Problem to work on: Those lines of the records that contain "agent" are to be located and copied.

Records shown:

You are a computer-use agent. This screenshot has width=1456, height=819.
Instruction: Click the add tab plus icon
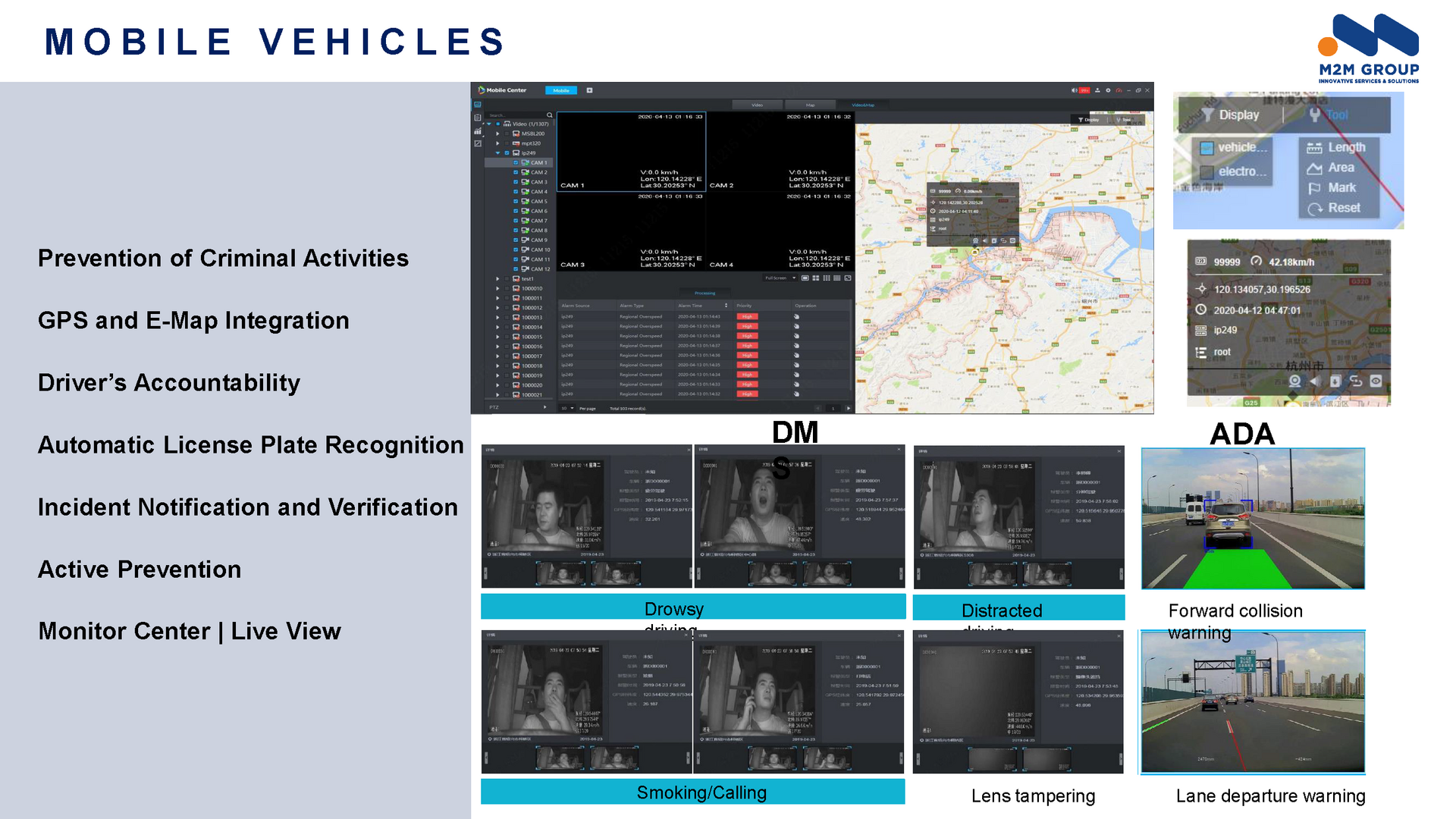pyautogui.click(x=589, y=90)
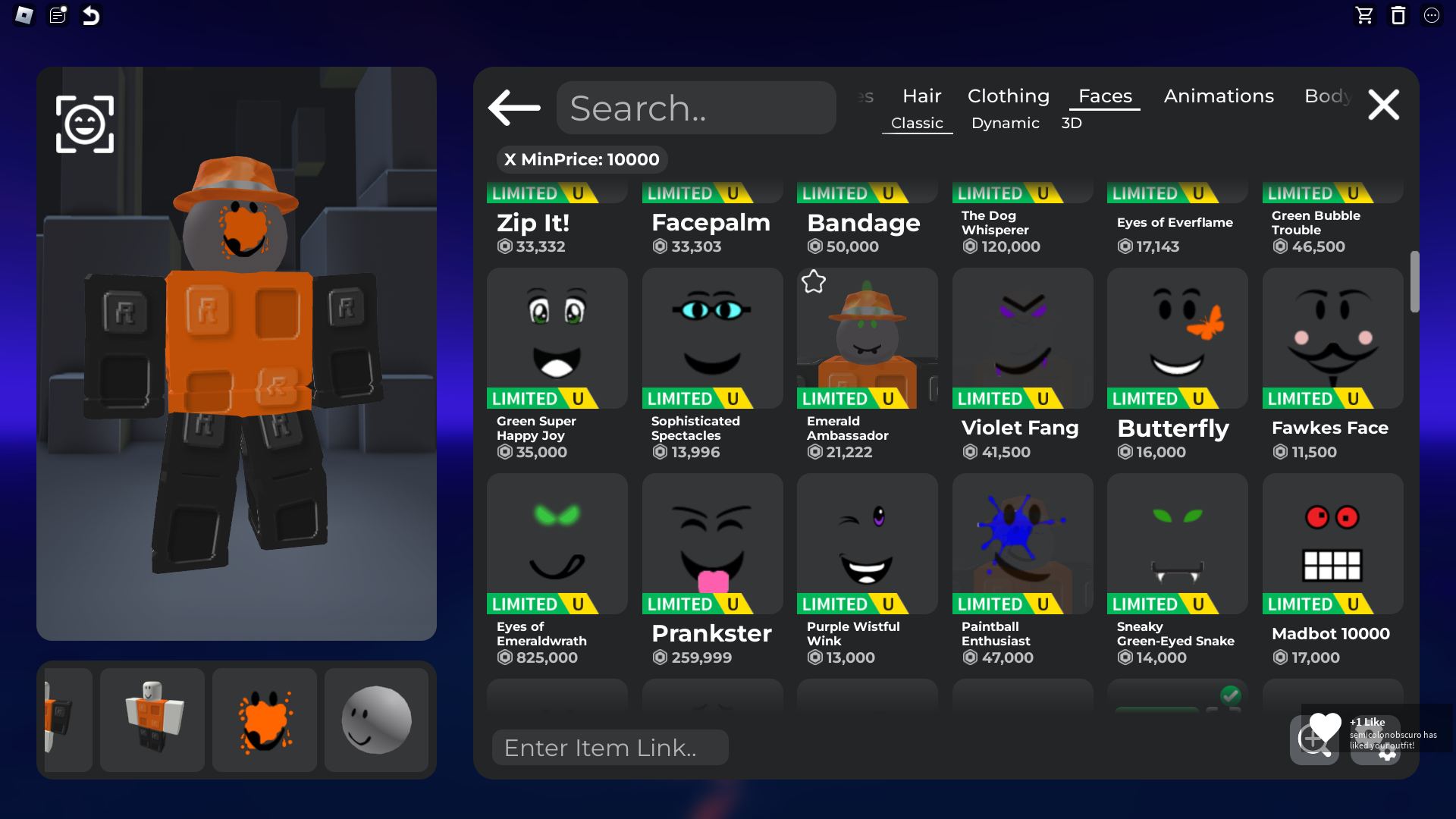
Task: Open the Animations category tab
Action: pos(1219,96)
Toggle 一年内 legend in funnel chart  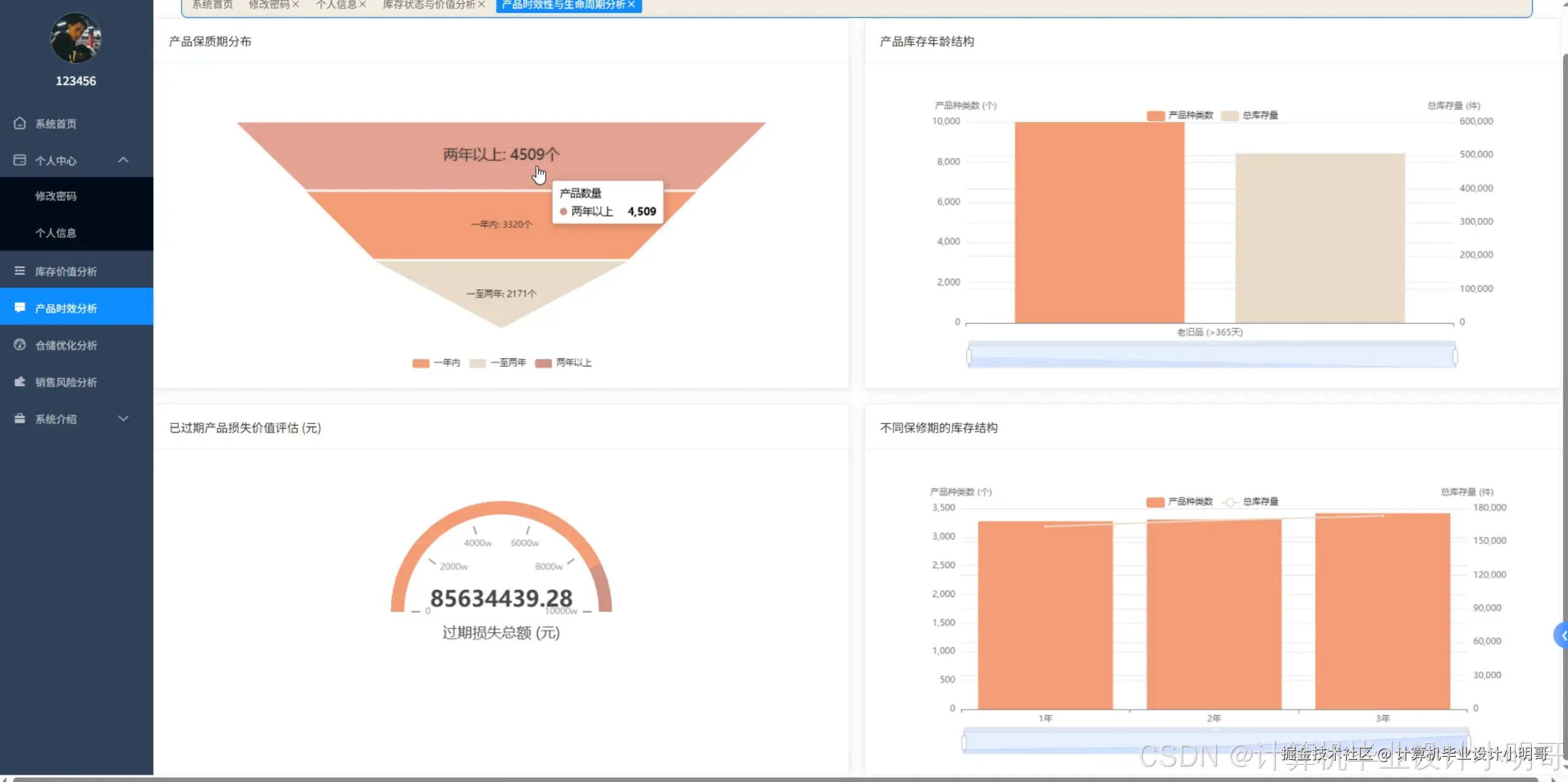421,363
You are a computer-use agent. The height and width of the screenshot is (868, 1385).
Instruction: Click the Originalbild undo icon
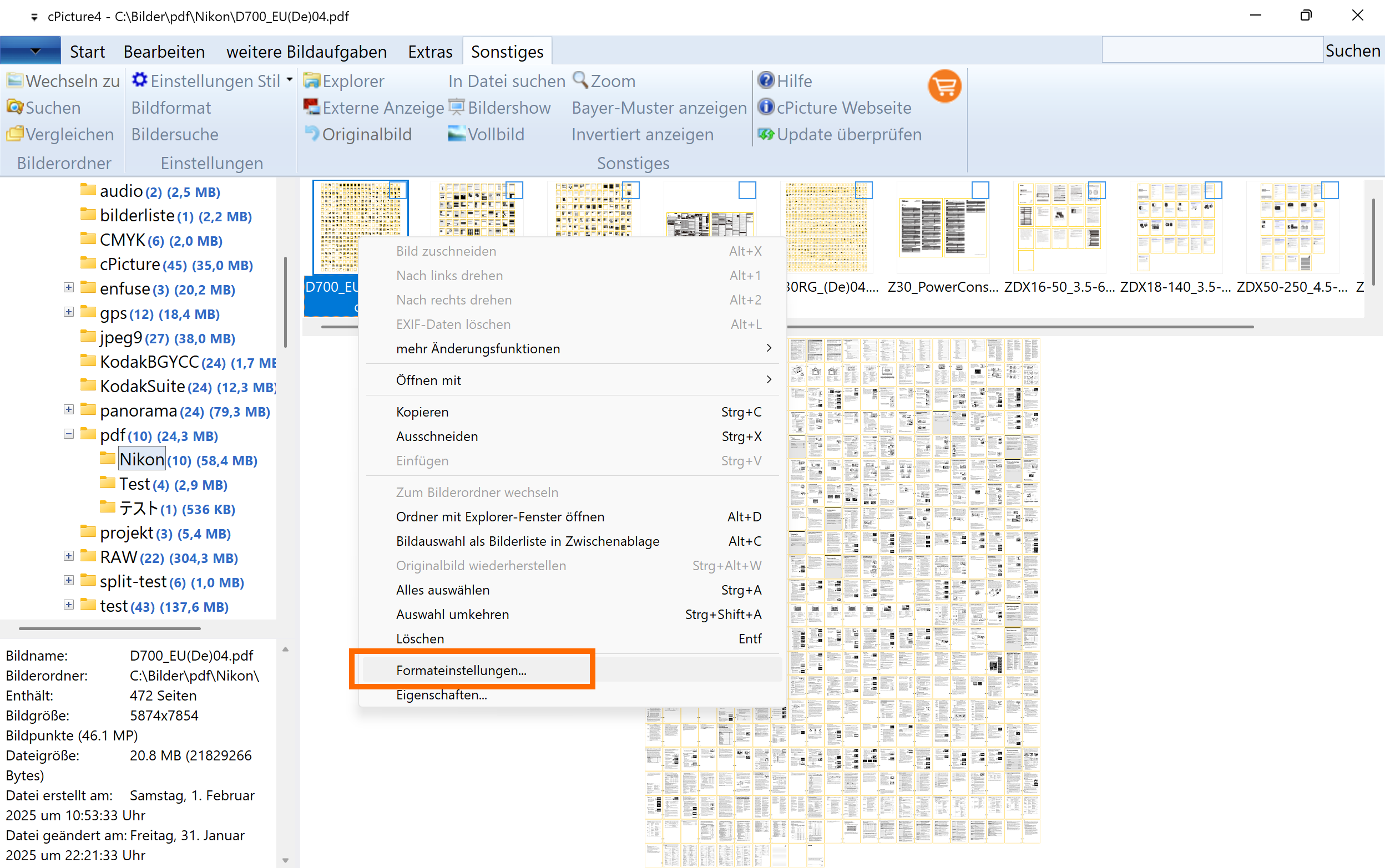[x=312, y=134]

Reply to the task:
You are a computer-use agent. This screenshot has width=1456, height=819.
You are a computer-use agent. The height and width of the screenshot is (868, 1385).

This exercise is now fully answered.